Domain 3 Security Architecture Flashcards
An organization leverages both on-premises data centers and cloud services to host its applications and data. What security considerations are typically associated with a hybrid architecture?
Integration of on-premises and cloud security controls is crucial.
When engaging third-party vendors for security services or products, what should be a primary concern to ensure the security of an organization’s information assets?
The security practices and measures implemented by the vendor.
A company that has adopted a microservices architecture, what security challenge might arise during the development and deployment of new features?
Rapid development cycles leading to potential oversight of security best practices
When designing a security architecture with a high emphasis on availability, what is a key consideration regarding system redundancy?
Implementing redundant systems in geographically diverse locations
An organization decides to purchase cyber insurance to transfer the financial risk associated with a potential data breach, what risk management strategy is being employed?
Risk transference
What is a primary security advantage of adopting an on-premises infrastructure?
Enhanced control over the physical security of the infrastructure
When comparing centralized and decentralized security architectures, what is a potential drawback of a centralized model?
Increased susceptibility to a single point of failure.
When implementing the principle of security through obscurity, what practice should be avoided?
Using default configurations for critical systems
In a healthcare organization, there is a need to safeguard patient records and comply with privacy regulations. What type of data is the organization primarily concerned with protecting?
Regulated data
In a financial institution, customer account details and transaction records need protection due to regulatory requirements. What data classification level would likely be assigned to this type of information?
Confidential
In a government agency, there is a need to handle information related to national security. What data classification level would likely be assigned to this type of sensitive information?
Top Secret
In a corporate environment, the employee handbook and internal policies need to be shared with all employees. What data classification level would likely be assigned to these documents?
Public
A multinational corporation is expanding its operations to comply with data sovereignty requirements in various countries. What does the company need to consider when addressing data sovereignty concerns?

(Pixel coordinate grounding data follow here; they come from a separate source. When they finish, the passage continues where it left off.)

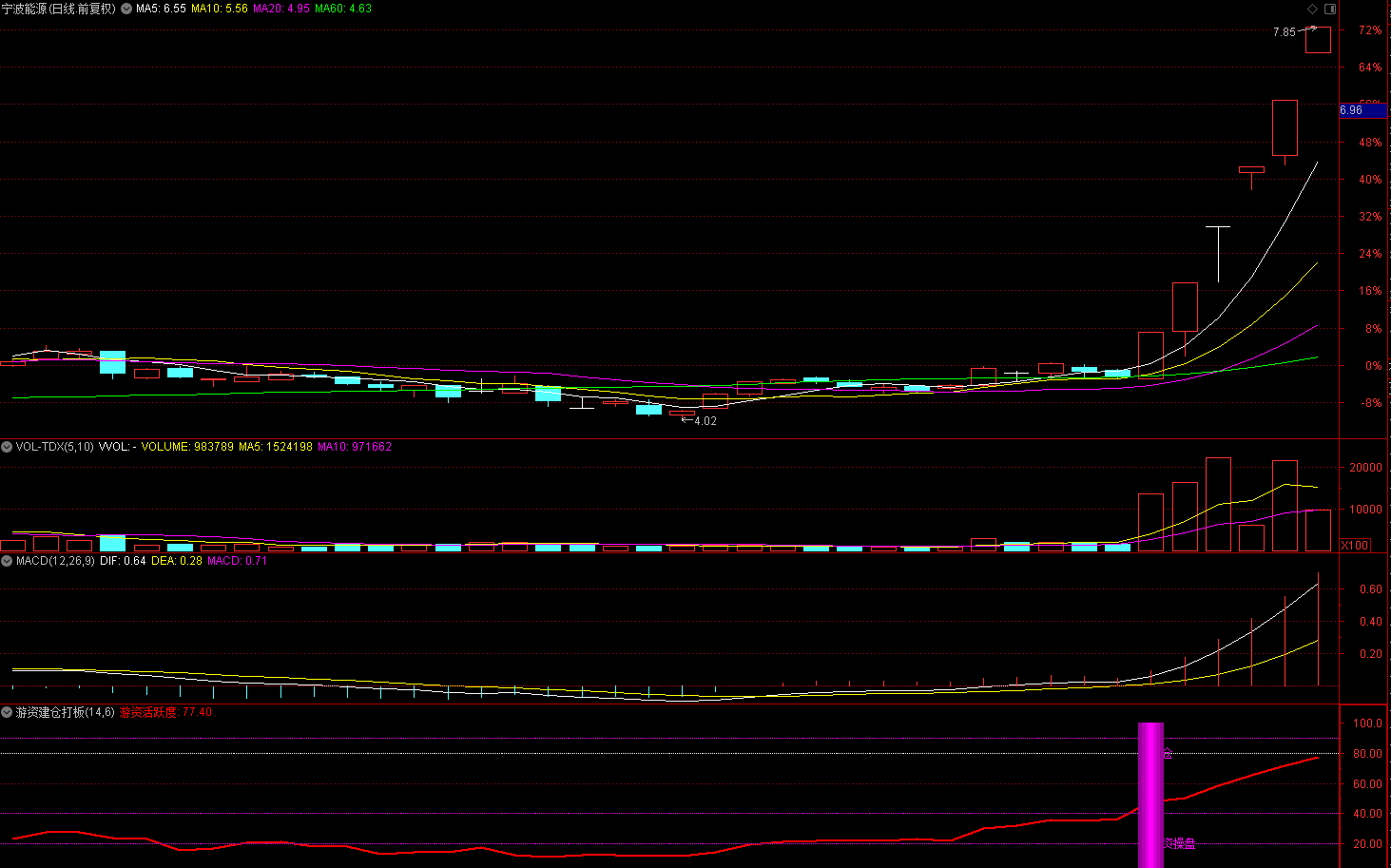This screenshot has height=868, width=1391.
Task: Select the latest candlestick near 7.85 high
Action: click(x=1318, y=39)
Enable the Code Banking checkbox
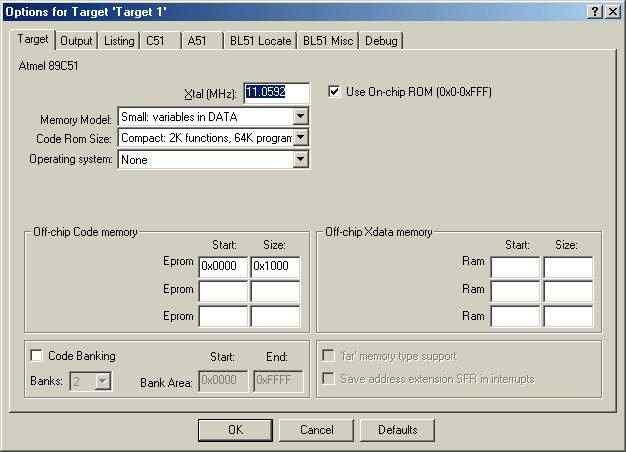The image size is (626, 452). (37, 356)
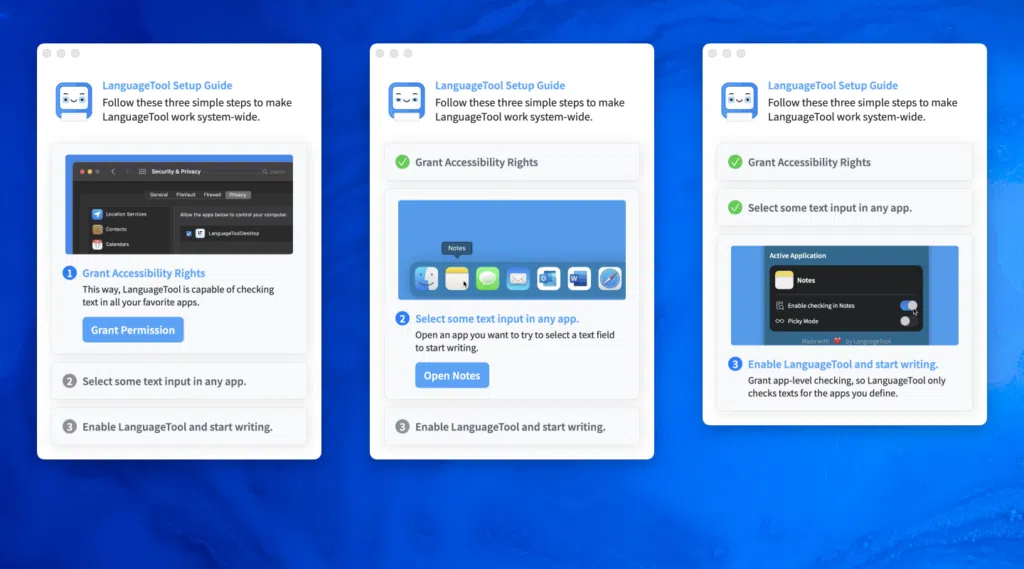Click the Show All grid icon beside Security & Privacy
1024x569 pixels.
142,172
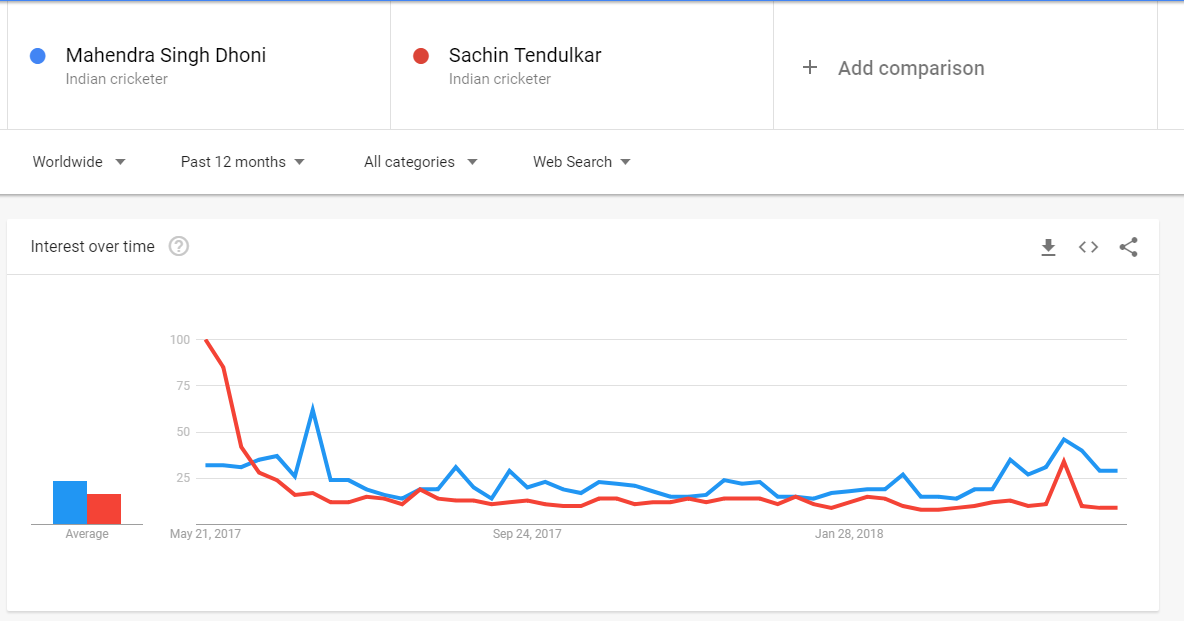The image size is (1184, 621).
Task: Click the plus icon for Add comparison
Action: [809, 67]
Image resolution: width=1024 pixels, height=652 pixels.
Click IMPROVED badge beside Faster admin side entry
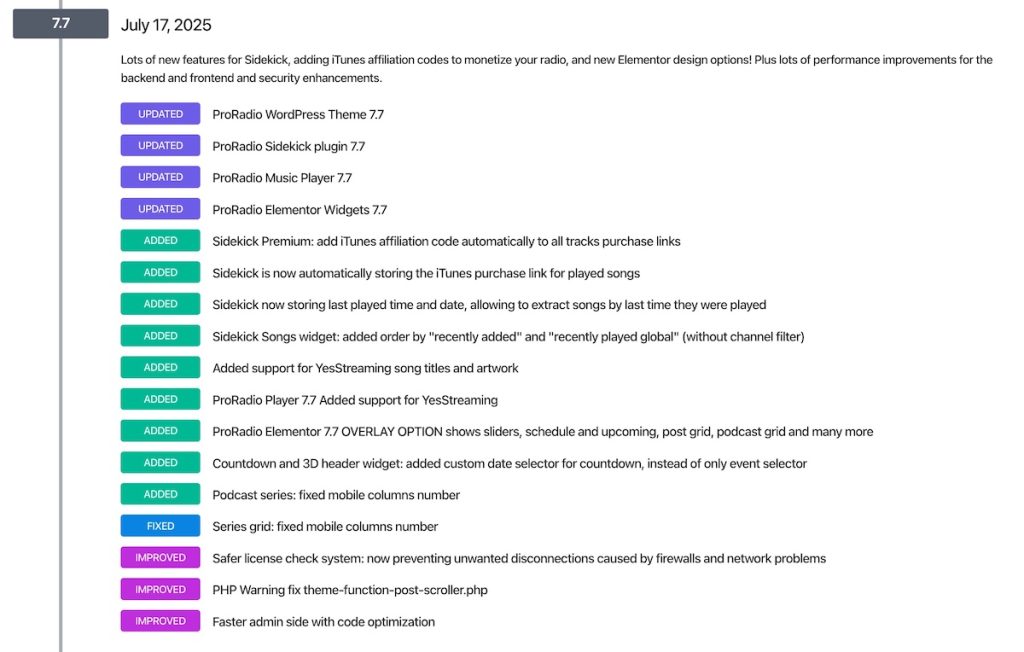[x=160, y=621]
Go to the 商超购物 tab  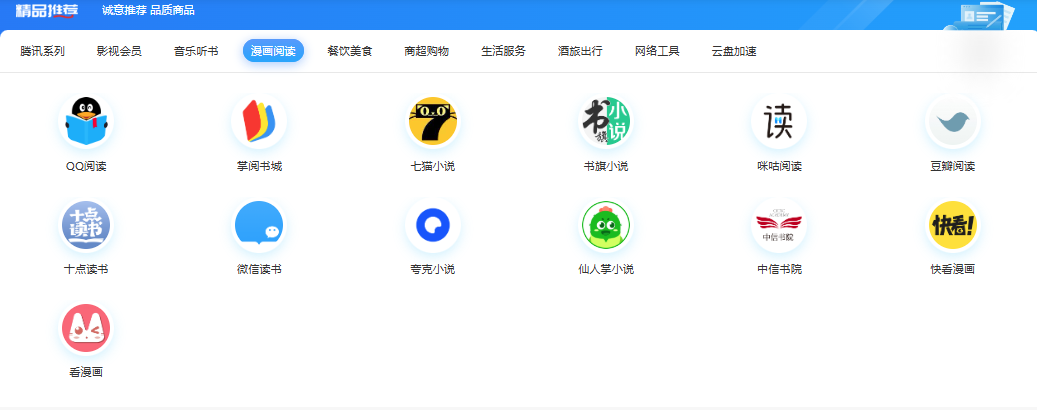[x=426, y=51]
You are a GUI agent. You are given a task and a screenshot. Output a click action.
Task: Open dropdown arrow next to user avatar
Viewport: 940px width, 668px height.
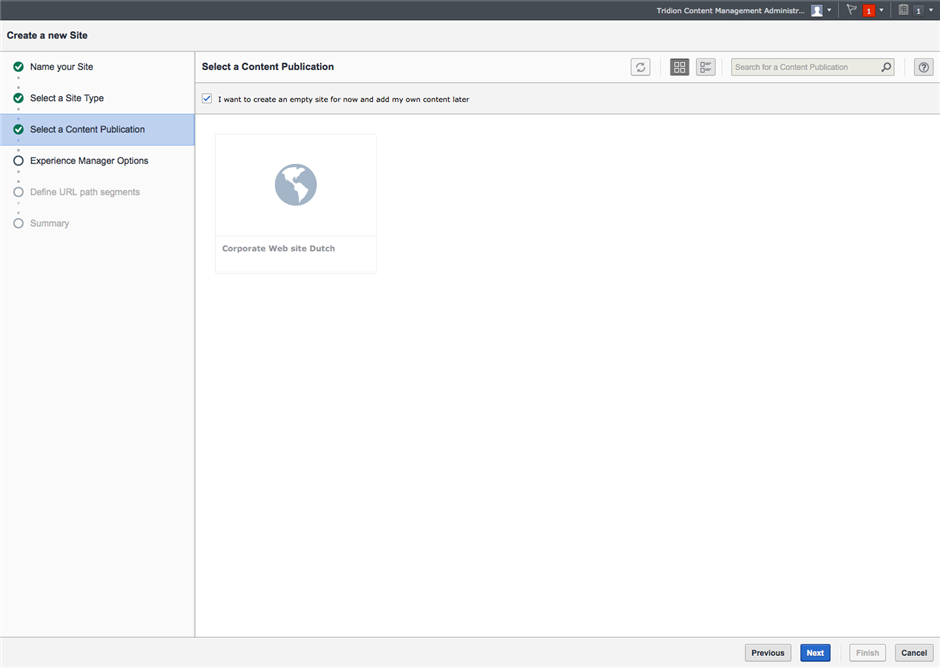(x=830, y=10)
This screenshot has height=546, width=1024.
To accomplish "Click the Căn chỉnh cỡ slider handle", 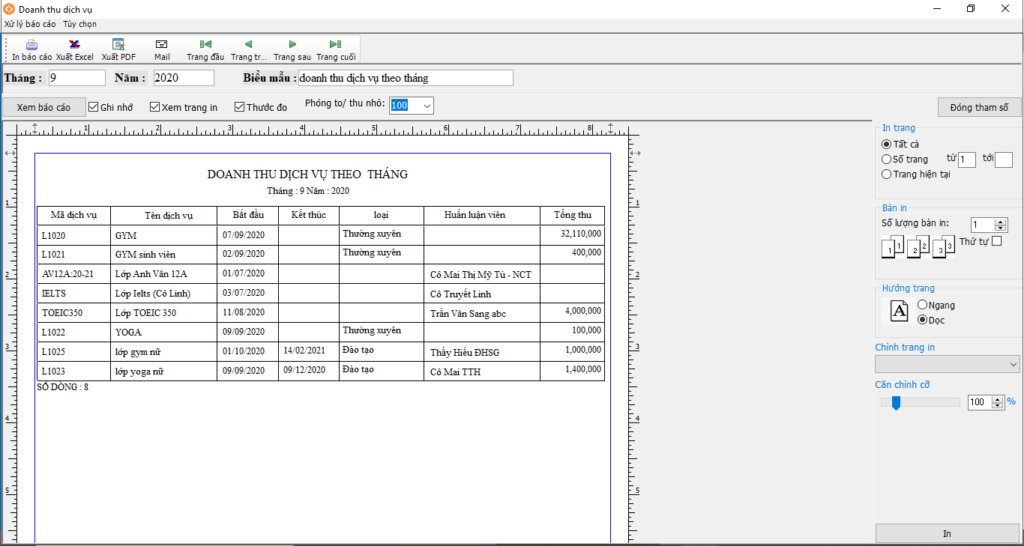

Ensuring the physical location of data centers complies with local regulations
Which encryption method uses the same key for both encryption and decryption processes and is commonly used for securing communication channels?
Symmetric encryption
An organization uses a cloud-based collaboration platform for employees to work on projects. What security measure should be emphasized to protect data in use on this platform?
Using role-based access controls within the platform
A cyber-security professional is implementing a password storage system that should securely store user passwords. What cryptographic technique is suitable for this purpose to protect against unauthorized access to the actual passwords?
Hashing
A company is implementing data masking to protect personally identifiable information (PII) in a non-production environment. What is the primary purpose of data masking in this scenario?
Protecting data confidentiality
A database administrator is concerned about protecting passwords stored in a database from unauthorized access. In addition to hashing, what additional technique should be implemented to enhance security?
Salting
What is the primary goal of a security token in a multi-factor authentication (MFA) system?
To provide a second factor of authentication
You are a developer working on a web application that processes user input and stores it in a database. How do you ensure that the application is protected against SQL injection attacks?
Use parameterized queries or prepared statements.